The same day as the internal memo is dated, Nov. 16, the Health Department director, Dr. Nicole Alexander-Scott, warned of rising cases at a news conference, the newspaper reported.
“Now is the time, get your masks ready, your high-grade, quality masks, and make sure you’re wearing them, particularly indoors,” she said.
Speaking on Dec. 30, McKee answered a question about why the state didn’t increase testing sooner, saying, “We always can look in the rear-view mirror on things, and perhaps if you had a crystal ball you could have done that.
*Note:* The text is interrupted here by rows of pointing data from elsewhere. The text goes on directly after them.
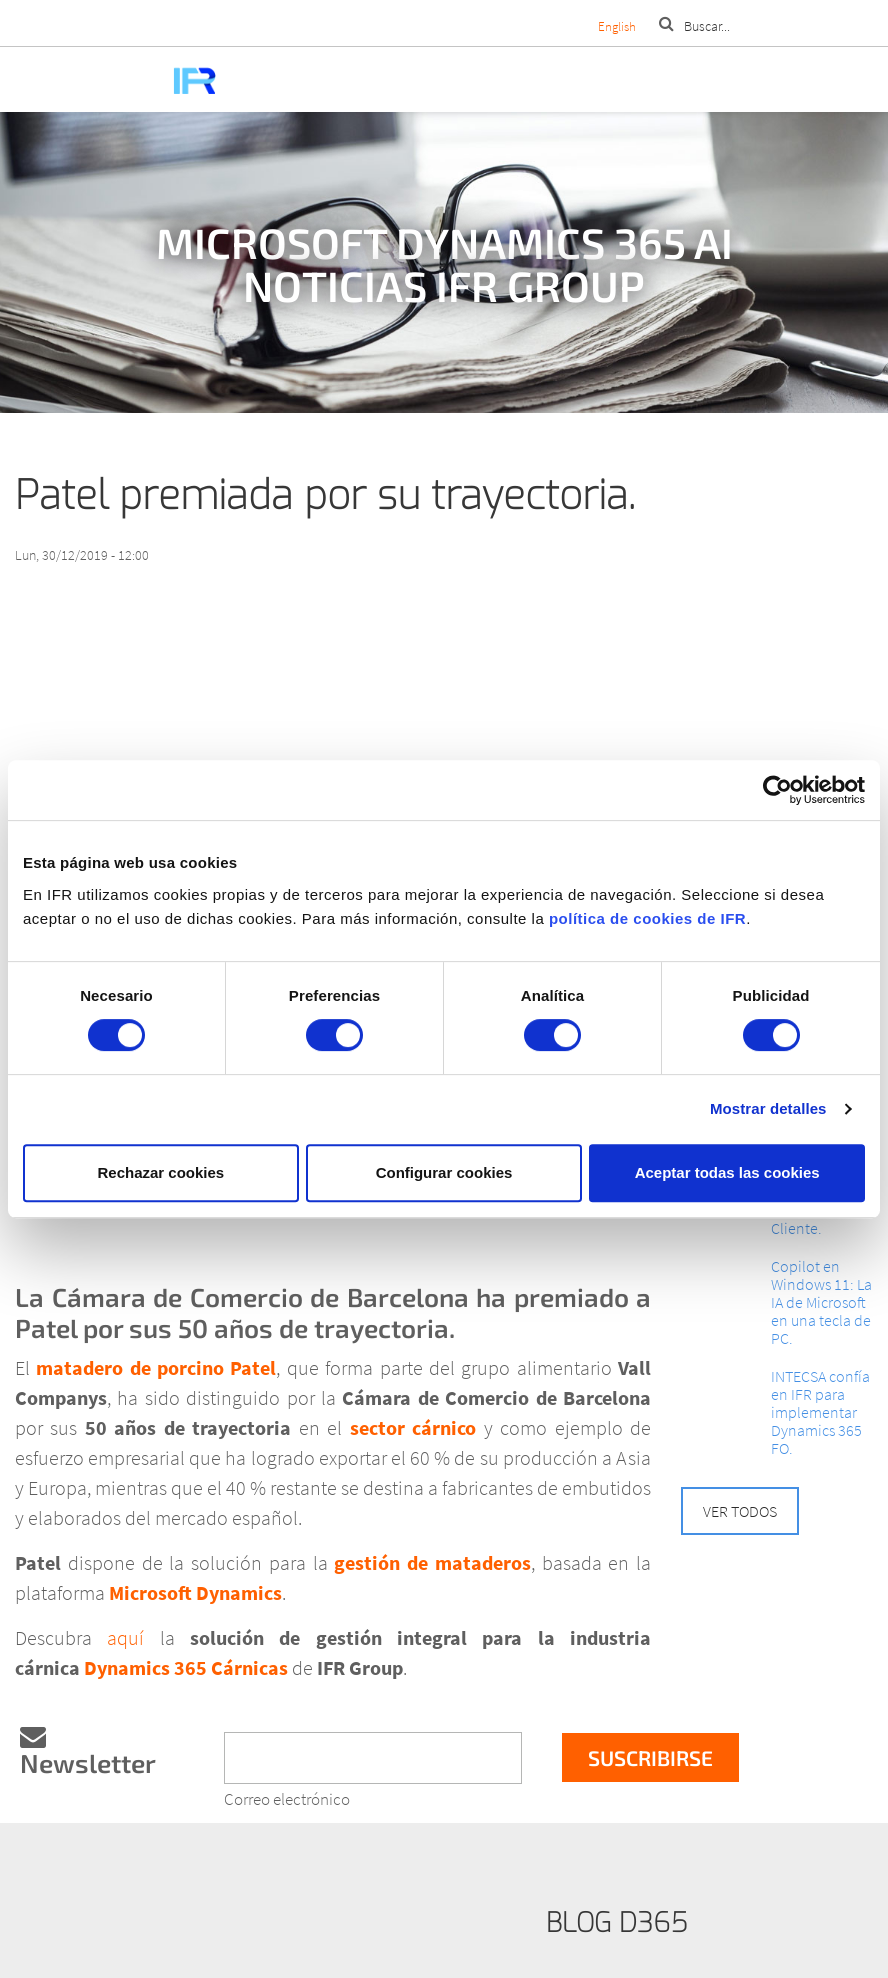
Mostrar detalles (768, 1108)
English (617, 26)
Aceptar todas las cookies (727, 1172)
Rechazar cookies (160, 1172)
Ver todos (740, 1511)
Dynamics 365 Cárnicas (186, 1667)
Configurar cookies (444, 1172)
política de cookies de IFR (647, 918)
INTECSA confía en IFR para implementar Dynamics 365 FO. (820, 1412)
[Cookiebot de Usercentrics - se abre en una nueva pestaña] (777, 790)
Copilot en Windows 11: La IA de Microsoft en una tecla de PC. (821, 1302)
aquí (125, 1637)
But remember, coming up on Thanksgiving, this issue was not on the table. Infection rates increased on Dec. 4 and did again on Dec. 11 and Dec. 18, and we’ve been working on this for a couple of weeks.”
In a response to the newspaper, McKee’s administration said the memo was, “only one set of data in a weekly and daily data set that is used to track and respond to the COVID-19 pandemic.”
The administration added, “Fortunately, Rhode Island’s COVID-19 response system is agile enough to ramp up within hours to respond to changing circumstances,” saying that it had increased the number of daily testing appointments available from 10,000 to 16,000 in three weeks.
The administration said that only 60% of testing capacity was being used in October and “that recommendations by the Department of Health to ramp down certain activities are carefully examined and considered for weeks, and often take months to complete.”